Beck es uno de los grandes teóricos del riesgo y de cómo su percepción influye en la sociedad. Hoy, con más claridad que en otros momentos, somos conscientes del riesgo de vivir. El cambio climático fue una de sus grandes preocupaciones, porque evidenciaba que nuestras sociedades contemporáneas perciben unos riesgos que antes no nos afectaban. En una noticia del diario Le Monde de 23 de abril, se decía que los franceses perciben con mucha mayor preocupación el riesgo climático y sanitario que el económico y la seguridad pública. Al cambio climático se ha incorporado un nuevo riesgo, el de la salud, con el que comparte ciertos aspectos.
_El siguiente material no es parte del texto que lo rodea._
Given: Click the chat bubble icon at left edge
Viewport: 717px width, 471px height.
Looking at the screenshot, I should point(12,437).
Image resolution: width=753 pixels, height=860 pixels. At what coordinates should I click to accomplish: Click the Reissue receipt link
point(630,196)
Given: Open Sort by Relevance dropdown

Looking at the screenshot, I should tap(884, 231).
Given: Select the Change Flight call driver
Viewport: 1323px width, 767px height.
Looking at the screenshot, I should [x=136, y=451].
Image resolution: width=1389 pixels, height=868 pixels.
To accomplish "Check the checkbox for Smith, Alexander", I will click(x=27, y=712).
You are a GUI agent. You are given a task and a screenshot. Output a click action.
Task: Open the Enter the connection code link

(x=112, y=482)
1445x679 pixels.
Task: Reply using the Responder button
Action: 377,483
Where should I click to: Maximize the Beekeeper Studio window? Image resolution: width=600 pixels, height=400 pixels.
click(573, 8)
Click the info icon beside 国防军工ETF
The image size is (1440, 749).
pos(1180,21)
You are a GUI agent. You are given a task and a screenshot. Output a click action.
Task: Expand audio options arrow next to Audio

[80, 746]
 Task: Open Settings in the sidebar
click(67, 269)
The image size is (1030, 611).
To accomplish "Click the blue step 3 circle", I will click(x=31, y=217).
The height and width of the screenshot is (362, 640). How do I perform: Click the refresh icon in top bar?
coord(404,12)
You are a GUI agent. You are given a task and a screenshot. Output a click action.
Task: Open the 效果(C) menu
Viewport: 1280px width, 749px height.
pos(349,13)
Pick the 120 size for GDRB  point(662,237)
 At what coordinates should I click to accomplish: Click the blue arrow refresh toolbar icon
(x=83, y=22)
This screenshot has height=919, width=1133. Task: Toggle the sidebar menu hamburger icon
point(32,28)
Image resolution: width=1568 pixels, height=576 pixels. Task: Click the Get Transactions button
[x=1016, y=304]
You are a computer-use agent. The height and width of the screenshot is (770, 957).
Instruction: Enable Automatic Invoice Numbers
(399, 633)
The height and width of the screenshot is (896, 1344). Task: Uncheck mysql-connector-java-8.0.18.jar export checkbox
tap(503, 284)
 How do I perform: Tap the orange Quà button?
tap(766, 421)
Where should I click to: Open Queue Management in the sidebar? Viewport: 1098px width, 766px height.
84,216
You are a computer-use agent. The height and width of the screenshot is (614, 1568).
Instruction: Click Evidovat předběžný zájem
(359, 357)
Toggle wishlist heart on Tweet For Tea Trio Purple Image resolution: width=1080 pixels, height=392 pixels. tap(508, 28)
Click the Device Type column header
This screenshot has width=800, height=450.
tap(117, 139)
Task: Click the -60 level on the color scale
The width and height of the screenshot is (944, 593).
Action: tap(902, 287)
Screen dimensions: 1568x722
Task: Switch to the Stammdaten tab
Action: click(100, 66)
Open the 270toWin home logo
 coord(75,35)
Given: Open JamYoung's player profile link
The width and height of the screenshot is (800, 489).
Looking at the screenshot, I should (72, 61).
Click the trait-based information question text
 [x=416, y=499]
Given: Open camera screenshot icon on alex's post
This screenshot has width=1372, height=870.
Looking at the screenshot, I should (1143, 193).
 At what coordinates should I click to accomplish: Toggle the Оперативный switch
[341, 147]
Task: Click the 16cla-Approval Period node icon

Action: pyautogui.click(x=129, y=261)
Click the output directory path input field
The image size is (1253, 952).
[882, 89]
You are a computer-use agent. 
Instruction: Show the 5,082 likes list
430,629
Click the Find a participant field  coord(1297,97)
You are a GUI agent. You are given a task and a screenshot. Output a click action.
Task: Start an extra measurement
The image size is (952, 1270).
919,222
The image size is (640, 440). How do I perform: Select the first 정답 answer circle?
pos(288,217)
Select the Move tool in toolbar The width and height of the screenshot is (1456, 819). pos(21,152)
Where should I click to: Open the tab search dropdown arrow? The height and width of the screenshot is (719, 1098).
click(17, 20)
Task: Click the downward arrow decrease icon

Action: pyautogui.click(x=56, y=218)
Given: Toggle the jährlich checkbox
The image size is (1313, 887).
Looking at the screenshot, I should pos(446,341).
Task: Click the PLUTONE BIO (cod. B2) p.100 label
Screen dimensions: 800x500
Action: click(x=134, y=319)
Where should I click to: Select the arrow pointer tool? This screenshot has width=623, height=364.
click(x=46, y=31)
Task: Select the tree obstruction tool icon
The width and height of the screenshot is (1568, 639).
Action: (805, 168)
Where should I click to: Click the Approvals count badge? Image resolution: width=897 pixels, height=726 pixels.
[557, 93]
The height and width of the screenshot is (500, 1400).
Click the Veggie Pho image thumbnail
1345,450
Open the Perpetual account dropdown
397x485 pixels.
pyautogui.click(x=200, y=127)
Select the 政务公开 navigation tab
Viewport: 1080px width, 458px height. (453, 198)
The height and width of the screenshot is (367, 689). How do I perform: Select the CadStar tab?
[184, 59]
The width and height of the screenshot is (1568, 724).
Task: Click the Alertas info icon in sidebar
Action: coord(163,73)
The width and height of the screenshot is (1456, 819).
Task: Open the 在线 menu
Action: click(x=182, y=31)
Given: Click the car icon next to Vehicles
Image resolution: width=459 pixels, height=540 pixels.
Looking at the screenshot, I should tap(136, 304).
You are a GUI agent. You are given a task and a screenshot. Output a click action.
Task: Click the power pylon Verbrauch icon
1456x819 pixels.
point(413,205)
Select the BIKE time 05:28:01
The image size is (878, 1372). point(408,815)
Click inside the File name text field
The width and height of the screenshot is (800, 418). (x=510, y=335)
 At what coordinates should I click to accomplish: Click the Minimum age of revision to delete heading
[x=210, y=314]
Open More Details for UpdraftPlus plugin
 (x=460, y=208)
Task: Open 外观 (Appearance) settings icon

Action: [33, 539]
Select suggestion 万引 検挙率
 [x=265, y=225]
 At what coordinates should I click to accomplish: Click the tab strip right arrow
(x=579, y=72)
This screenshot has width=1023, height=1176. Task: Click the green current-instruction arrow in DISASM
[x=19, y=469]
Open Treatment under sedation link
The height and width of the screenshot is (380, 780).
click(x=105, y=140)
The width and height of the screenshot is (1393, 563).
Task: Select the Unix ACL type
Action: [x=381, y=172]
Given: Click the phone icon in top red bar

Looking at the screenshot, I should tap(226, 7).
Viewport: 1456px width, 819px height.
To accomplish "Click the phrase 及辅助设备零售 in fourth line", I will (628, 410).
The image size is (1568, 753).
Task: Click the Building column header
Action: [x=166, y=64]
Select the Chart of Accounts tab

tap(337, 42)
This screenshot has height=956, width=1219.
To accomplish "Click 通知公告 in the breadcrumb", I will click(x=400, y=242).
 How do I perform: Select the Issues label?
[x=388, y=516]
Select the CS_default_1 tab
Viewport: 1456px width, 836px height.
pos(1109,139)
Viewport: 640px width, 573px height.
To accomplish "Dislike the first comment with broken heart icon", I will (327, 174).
En primer lugar, se percibe en ambos casos una gran impotencia tanto nacional como internacional para afrontarlo. Respecto al cambio climático, decía Beck que “la principal fuente del pesimismo climático reside en una incapacidad generalizada, o en una falta de voluntad, para reformular cuestiones fundamentales relativas al orden político y social en la era de los riesgos globales”, lo cual se percibe también con la COVID-19. Vemos ante nosotros un Estado incapaz de gestionar un problema del que hubiésemos esperado una solución rápida y eficaz, y esto provoca impotencia. Hay fenómenos globales que se escapan a la gestión nacional, y hay situaciones que exceden nuestra comprensión.
Afirmar un “no lo sé”, permanecer en la duda, sin confiar ciegamente en cualquier autoridad, es propio de la actitud investigadora científica, pero la sociedad no es capaz de mantenerse en un estado de incertidumbre permanente. Necesitamos creencias o, en su defecto, sucedáneos que nos devuelvan el confort.
Cuando acabe la pandemia, en nuestra alma se introducirá un pequeño temor a que nos haga bajar del pedestal al que se subió la humanidad.
A simple vista, el coronavirus ha confinado a las personas en sus hogares y a los países dentro de sus fronteras. Sin embargo, esto manifiesta la radical interdependencia global y local que es constitutiva de nuestras sociedades.